Task requirements — Update the lines of the records starting with the line containing "You are a computer-use agent." and going on through the end of the records, swapping "browser back button" for "back arrow" and keeping everything else the same. Give back only those lines, with the pictures left out.

▼

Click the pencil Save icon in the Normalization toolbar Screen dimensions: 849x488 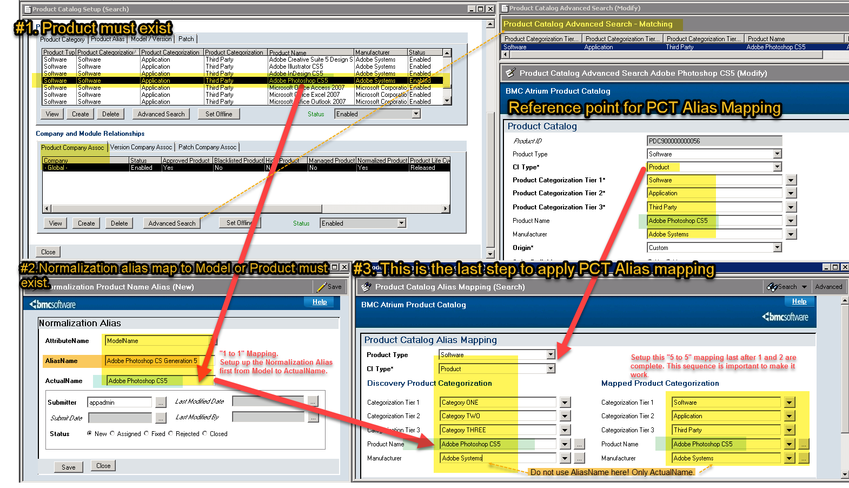[322, 287]
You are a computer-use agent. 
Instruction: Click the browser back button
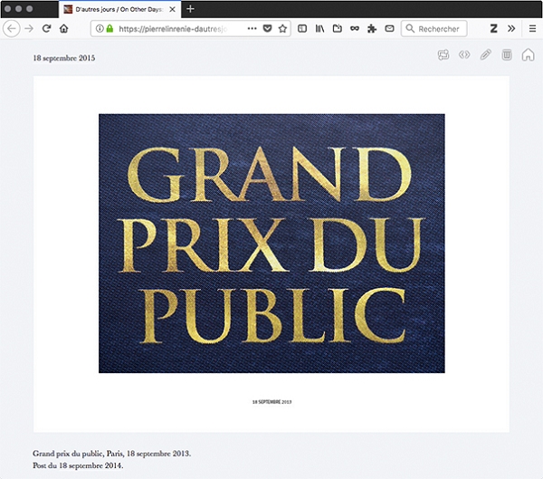tap(12, 29)
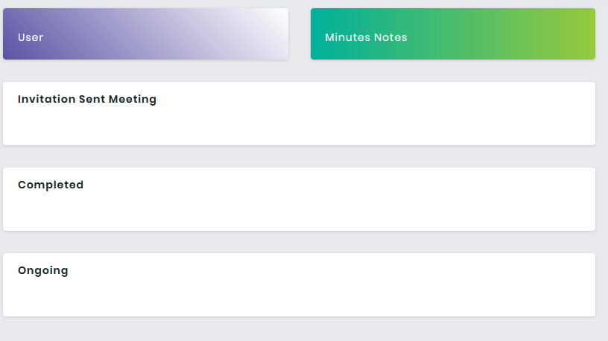Click the 'Invitation Sent Meeting' heading
This screenshot has width=608, height=341.
coord(87,99)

▲

Reply to the exercise —
You are a computer-use agent. 
Instruction: Click the back arrow
tap(12, 29)
Click the 'Invitation Sent Meeting' heading
This screenshot has width=608, height=341.
coord(87,99)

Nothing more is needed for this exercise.